So you get your $30,000,000 from a publisher. They're sold on your idea, they're sold on your team being able to create the game engine, they believe in you. That $30,000,000 is the advance. You have a primo team so you get a very high royalty rate – 25%. Low-end teams can see as little as 7-10%.

Here's your income formula:

(Gross – License) x Royalty – Advance => Net.

Gross income on a 3,000,000 seller = $105,000,000. Let's say you don't have a License, you're not relying on a movie, book, or sport, or a licensed engine. You multiply the remainder by your Royalty rate, or 0.25, and you get $26,250,000. Then you subtract your Advance, or $30,000,000, and ... you've lost $3,750,000. That's right, red ink baby.

Why is this formula so unfair to developers? For starters, it can be. Publishers control the purse strings, they have the money, they have the stronger negotiating position. They're the ones taking the risk with $30,000,000, not the developer. As we've all seen with games that bomb spectacularly, that risk quite often doesn't pay off. The publishers are hedging their bets by racing 5 horses and betting that two or three of them will make enough money to pay for everything.

That doesn't help the developer though, does it? Well, here is where sequels come in. But before we go there...

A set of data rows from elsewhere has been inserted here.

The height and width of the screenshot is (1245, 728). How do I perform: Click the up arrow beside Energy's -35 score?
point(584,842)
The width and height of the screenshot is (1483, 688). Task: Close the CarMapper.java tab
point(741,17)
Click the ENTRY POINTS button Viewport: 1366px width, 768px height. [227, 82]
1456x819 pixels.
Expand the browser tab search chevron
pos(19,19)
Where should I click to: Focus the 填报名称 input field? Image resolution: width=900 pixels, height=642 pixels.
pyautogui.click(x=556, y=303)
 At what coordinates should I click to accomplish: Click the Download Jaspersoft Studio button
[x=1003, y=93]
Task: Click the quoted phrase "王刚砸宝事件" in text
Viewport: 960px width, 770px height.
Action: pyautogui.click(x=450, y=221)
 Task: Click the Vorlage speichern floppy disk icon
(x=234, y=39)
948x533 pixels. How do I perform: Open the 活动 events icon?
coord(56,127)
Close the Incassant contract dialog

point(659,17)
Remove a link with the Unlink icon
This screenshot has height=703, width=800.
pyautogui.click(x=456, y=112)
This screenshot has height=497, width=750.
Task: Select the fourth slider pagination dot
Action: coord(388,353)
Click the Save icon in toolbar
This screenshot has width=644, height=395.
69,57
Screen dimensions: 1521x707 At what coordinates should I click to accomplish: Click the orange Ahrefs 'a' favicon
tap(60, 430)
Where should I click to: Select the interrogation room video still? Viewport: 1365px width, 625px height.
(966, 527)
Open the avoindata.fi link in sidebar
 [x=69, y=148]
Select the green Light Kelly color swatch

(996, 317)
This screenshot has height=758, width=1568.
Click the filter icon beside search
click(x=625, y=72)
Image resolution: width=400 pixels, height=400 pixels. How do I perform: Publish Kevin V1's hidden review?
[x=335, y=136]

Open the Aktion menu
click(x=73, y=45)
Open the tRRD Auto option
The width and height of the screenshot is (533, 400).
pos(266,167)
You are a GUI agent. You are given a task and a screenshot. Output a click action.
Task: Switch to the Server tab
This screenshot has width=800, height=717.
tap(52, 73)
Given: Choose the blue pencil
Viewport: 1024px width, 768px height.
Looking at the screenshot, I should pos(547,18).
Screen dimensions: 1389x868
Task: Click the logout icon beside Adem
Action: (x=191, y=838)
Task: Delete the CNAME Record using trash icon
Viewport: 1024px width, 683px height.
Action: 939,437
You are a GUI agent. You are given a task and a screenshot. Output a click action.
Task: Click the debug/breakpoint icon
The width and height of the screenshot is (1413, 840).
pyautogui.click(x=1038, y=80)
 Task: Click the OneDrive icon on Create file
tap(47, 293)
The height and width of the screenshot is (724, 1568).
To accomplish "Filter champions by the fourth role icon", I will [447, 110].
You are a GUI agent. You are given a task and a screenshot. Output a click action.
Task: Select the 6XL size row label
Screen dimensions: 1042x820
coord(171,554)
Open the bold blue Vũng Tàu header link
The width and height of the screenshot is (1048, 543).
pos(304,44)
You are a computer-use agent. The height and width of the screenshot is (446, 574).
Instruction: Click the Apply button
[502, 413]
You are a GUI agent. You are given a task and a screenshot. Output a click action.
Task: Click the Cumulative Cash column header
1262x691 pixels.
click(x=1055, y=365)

90% of game development delays are not because of bugs or late artwork or anything like that. Mostly, it's about capturing that elusive “fun” quality. Fun can't be quantified, you can't formulate fun. You can try, and design documents try to bring the various parts of development – design, sound, art, technology – together.

Due to the costs and risks related with prolonged development cycles, companies try to get everything done at the same time and then put it all together. It's like having a thousand piece puzzle, giving 200 pieces to different people and trying to assemble the parts and then put them all together. In the end, a lot fits, but everyone's going to have left-over pieces which keep it from being perfect. That's where the delays begin, trying to fit in the last bits of the puzzle to make it truly complete. All this is because of the cost of development – the more that can be done simultaneously, the cheaper it is and the sooner the game gets to market with its new tech features that no one else has seen before.

Now, when you're making a sequel, you're just doing a variant of the puzzle. You've got the core elements down. Anyone who's played Call of Duty and Far Cry knows how far superior the weapon feel, control, sound, and balance in CoD was. That's something that probably took months if not years to perfect. Far Cry weapons and movement are sloppy and feel laggy by comparison. So when it's time for a sequel, you can build off what you already did right – the movement code, the engine, the sounds, some artwork, the animation system – everything is there. The content is easy to create by comparison, and that is what sequels usually do – they have new levels, some new art, a few new enemies, and a couple of cool new technology/gameplay tricks.

This is why we see so many sequels – it's the only way for companies to make money. Did you just sell a hit game? Then you've got a built-in audience dying for more and it's very easy to make “more”. Even if the game wasn't a run-away hit (ie, Crackdown), if the core gameplay is solid, you can elaborate on it and work off that core fanbase to build on.

That assumes that the publisher has the patience to do this. Sometimes they'll have a great IP and potential franchise on their hands, then they'll want a sequel very quickly, typically in time for the holiday season, just to earn the quick bucks. They may be short on cash, or they may underestimate the difficulty of creating a AAA game, or perhaps they just don't see the purpose of continuing the franchise (ie, their 2-game movie license deal is going to be done, why risk a lot of money on a sequel?)